MTRC shares the most relevant and impactful publications in the field of market access and HEOR for medical technologies in Europe through its Publications Digest. In a recent publication, Vandenberk et al. examined the global determinants of remote monitoring (RM) utilization in patients with cardiac implantable electronic devices through a survey of clinic personnel from 47 countries. The study revealed significant geographic variability in RM adoption, driven by economic factors, such as gross national income per capita and clinic funding models, along with differences between office-based and hospital-based settings. The authors emphasized the need for targeted efforts by all stakeholders to address disparities and enhance access to RM technologies worldwide.

On November 28, 2024, the updated version of the Finnish Laboratory Tests Nomenclature was published by the Finnish Institute for Health and Welfare (THL) to come into force on January 1, 2025. Six new codes were introduced.

On December 5, 2024, NHS England announced the next steps in delegating commissioning responsibilities for prescribed specialized services to local commissioners - integrated care boards (ICBs). These include the final list of 70 specialized services delegated to all ICBs starting from April 2025

On December 17, 2024, the Dutch Organization for Health Research and Development (ZonMw) announced the submission of grant applications for the subsidy round “Effectiveness Study 2026” of the Efficiency Research program, which is intended for projects to increase knowledge for healthcare practice about the effectiveness and costs of interventions in the Netherlands. The deadline for the submission of the applications is March 4, 2025.

On December 4, 2024, the UK National Screening Committee (UK NSC) launched a consultation on whether to offer human papillomavirus (HPV) self-sampling option to under-screened people in the cervical cancer screening program alongside traditional clinician-collected sampling by a nurse or doctor. The deadline for comments submission is February 26, 2025.

MTRC shares the most relevant and impactful publications in the field of market access and HEOR for medical technologies in Europe through its Publications Digest. In a recent publication, Bloemen et al. analyzed the procedures and methods used by health technology assessment (HTA) agencies in evaluating medical devices, focusing on the normative commitments of HTA practitioners. The authors revealed that existing drug-focused frameworks and practical constraints limit innovation, underscoring the need for a re-evaluation of HTA roles and institutional changes to support methodological advancements tailored for medical devices.
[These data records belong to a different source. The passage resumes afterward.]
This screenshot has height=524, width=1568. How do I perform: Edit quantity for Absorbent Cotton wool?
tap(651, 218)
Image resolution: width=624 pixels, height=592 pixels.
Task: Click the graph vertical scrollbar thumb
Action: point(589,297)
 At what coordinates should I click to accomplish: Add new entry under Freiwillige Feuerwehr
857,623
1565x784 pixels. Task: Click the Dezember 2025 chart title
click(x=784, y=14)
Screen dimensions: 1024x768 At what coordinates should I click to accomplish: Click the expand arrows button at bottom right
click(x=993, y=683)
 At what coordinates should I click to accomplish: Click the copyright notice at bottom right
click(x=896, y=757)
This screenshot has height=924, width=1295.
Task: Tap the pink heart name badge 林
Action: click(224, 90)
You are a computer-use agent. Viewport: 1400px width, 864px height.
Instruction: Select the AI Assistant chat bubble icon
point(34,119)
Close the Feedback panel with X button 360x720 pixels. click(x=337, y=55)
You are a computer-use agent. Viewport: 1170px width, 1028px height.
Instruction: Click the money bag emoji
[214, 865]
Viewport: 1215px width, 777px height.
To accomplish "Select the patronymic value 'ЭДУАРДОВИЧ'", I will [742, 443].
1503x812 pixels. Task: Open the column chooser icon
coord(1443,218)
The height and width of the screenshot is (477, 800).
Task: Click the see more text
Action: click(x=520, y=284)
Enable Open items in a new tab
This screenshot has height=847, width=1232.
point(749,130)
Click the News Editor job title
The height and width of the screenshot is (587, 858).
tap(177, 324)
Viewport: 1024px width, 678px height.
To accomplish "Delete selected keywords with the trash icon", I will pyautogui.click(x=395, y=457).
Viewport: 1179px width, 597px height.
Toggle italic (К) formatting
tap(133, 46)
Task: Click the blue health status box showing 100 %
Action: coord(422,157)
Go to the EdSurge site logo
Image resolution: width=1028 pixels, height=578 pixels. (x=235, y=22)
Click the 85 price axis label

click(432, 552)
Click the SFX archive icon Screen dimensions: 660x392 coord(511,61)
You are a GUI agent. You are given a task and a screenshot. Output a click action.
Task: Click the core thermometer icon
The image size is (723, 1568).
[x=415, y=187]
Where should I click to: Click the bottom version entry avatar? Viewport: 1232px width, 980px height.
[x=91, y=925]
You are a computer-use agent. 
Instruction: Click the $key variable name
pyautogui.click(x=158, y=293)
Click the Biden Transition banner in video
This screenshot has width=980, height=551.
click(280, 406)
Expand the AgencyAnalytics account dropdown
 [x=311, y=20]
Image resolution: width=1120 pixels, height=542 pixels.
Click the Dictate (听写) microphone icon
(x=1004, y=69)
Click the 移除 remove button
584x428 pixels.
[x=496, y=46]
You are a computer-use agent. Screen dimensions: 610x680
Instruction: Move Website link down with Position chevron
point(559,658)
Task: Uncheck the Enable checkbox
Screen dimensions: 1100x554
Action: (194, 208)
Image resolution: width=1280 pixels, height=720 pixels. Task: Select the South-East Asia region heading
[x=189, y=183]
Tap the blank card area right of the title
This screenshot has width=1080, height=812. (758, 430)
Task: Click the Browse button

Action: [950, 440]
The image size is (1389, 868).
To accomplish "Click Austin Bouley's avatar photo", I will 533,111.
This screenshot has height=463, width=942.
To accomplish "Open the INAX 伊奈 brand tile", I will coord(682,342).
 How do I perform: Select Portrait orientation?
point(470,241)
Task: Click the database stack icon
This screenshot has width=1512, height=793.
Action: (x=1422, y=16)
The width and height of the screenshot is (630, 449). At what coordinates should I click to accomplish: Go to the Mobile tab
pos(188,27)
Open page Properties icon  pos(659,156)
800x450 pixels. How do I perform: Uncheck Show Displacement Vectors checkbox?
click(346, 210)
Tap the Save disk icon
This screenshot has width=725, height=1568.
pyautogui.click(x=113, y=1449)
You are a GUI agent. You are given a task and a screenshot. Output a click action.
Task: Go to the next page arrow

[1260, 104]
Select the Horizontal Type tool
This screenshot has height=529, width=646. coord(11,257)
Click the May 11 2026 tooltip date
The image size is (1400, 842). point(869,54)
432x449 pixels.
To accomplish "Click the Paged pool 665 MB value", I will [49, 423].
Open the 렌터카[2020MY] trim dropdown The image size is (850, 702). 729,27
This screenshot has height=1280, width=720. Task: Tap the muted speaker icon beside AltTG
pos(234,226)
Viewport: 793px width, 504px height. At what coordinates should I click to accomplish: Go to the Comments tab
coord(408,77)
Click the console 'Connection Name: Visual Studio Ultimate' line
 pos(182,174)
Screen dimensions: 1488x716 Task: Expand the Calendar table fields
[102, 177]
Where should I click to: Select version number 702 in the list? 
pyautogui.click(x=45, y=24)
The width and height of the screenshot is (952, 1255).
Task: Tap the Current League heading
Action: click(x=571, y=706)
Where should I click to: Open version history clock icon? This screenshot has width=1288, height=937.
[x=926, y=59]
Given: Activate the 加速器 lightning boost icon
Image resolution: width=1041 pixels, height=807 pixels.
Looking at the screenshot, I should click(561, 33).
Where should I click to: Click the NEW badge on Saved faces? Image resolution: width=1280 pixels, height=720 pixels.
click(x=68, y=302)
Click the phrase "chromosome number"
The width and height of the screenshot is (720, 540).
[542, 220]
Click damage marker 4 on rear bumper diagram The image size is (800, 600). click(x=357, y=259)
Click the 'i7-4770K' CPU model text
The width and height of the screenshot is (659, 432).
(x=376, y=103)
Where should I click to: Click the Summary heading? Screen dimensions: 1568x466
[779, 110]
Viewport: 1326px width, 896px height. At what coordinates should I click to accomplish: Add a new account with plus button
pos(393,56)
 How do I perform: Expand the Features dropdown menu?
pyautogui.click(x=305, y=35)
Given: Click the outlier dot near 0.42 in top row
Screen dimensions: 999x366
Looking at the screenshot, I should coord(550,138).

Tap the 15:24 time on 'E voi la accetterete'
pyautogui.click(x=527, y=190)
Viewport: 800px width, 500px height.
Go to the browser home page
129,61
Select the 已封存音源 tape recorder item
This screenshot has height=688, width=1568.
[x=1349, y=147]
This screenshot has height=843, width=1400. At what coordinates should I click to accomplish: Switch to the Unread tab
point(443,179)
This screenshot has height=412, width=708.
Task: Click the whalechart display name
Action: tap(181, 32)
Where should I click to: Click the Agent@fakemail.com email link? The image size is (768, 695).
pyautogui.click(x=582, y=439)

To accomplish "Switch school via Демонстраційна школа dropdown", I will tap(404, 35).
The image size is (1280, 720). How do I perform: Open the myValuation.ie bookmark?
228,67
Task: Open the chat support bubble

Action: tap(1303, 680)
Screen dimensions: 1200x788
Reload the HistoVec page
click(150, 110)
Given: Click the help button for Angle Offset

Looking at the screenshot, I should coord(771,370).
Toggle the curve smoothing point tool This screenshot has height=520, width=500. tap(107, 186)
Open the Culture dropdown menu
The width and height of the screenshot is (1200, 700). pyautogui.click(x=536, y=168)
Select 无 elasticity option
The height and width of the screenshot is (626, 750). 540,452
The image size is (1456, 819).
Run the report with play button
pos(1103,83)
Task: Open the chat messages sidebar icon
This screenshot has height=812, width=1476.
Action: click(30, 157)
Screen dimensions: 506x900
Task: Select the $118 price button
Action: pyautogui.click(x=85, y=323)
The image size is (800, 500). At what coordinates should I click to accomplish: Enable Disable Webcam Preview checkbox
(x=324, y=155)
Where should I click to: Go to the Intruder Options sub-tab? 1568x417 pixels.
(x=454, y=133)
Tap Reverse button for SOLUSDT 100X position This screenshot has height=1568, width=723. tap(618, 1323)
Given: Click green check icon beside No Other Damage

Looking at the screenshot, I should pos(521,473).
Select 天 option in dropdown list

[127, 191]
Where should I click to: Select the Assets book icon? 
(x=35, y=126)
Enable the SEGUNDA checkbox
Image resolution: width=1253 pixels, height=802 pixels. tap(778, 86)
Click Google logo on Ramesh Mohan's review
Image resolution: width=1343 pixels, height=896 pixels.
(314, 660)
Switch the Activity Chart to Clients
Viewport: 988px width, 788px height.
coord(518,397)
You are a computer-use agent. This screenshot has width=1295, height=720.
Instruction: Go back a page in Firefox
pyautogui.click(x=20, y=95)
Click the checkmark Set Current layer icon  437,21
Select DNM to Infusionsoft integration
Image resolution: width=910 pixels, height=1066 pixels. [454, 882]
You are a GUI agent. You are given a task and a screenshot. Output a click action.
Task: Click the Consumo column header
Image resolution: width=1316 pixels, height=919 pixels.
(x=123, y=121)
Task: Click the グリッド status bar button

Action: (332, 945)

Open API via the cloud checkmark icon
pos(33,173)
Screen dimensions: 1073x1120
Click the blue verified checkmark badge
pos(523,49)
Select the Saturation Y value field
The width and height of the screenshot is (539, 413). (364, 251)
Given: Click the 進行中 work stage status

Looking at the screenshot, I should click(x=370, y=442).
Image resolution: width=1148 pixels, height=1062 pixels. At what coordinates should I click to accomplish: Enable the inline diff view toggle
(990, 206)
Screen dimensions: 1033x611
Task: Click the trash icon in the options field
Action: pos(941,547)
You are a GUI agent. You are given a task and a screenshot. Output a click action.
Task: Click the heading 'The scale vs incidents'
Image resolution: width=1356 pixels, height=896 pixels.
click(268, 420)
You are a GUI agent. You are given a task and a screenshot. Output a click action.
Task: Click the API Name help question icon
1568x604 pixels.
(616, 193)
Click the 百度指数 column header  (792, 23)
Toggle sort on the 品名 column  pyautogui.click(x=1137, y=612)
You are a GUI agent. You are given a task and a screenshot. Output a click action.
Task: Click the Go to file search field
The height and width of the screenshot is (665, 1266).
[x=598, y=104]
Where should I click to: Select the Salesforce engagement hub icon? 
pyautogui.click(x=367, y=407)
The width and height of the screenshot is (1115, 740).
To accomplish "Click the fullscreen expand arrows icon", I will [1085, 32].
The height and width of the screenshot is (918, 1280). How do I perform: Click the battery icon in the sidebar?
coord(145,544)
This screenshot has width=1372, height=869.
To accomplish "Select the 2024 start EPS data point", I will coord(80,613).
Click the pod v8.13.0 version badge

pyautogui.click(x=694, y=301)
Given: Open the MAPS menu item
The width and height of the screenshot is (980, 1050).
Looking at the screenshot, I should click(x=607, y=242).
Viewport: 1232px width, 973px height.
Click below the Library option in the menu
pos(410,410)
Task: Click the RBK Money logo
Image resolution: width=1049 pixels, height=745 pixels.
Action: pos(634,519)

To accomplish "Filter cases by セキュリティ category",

On November 23, 2024, the Norwegian Directorate of Health released an updated version of the Norwegian Laboratory Code (NLK) system and associated tariffs to be implemented no later than January 1, 2025. Thirty-two new codes were added in the biochemistry, microbiology, clinical pharmacology, and immunology fields.

MTRC shares the most relevant and impactful publications in the field of market access and HEOR for medical technologies in Europe through its Publications Digest. In a recent publication, Tarricone et al. analyzed assessment frameworks for digital medical devices (DMDs) across the EU to identify prevailing regulatory and reimbursement approaches. The study categorized these frameworks into the following five clusters: integrated national systems combining regulation and reimbursement, decentralized or non-reimbursement-linked frameworks, institutional certification processes lacking standardization, preparatory systems, and countries with underdeveloped infrastructures. The authors emphasized the cross-country learning effects, expediting the harmonization of approaches to foster innovation and improve access to DMDs across the EU.

MTRC developed an analytical White Paper featuring an analysis of five HTAs and strategic recommendations regarding evidence generation for medical technologies in the Netherlands and factors influencing the decision-making of ZIN.

In December 2024, the Danish Board for Health Apps published information on how to apply for the health app evaluation, including the electronic form for the application to the Board of Health Apps, the assessment criteria, and details of the application process.

In late November 2024, the Innovation Committee at the Federal Joint Committee (G-BA) published the decisions recommending the transfer to standard care for two completed projects. The projects were dedicated to relieving the burden of emergency rooms and improving infection surveillance in nursing homes.

In December 2024, the National Institute for Health and Disability Insurance (INAMI/RIZIV) launched a new agreement (Convention) allowing reimbursement for remote monitoring of patients with chronic heart failure. It will come into force on January 1, 2025. New codes (pseudonomenclature) with fees for packages of care will be used for reimbursement. The packages include monitoring of clinical parameters by patients at home (e.g., blood pressure measurement or pulmonary artery pressure measured by an implanted sensor) and transmission of data via a health app to the remote monitoring team at the hospital.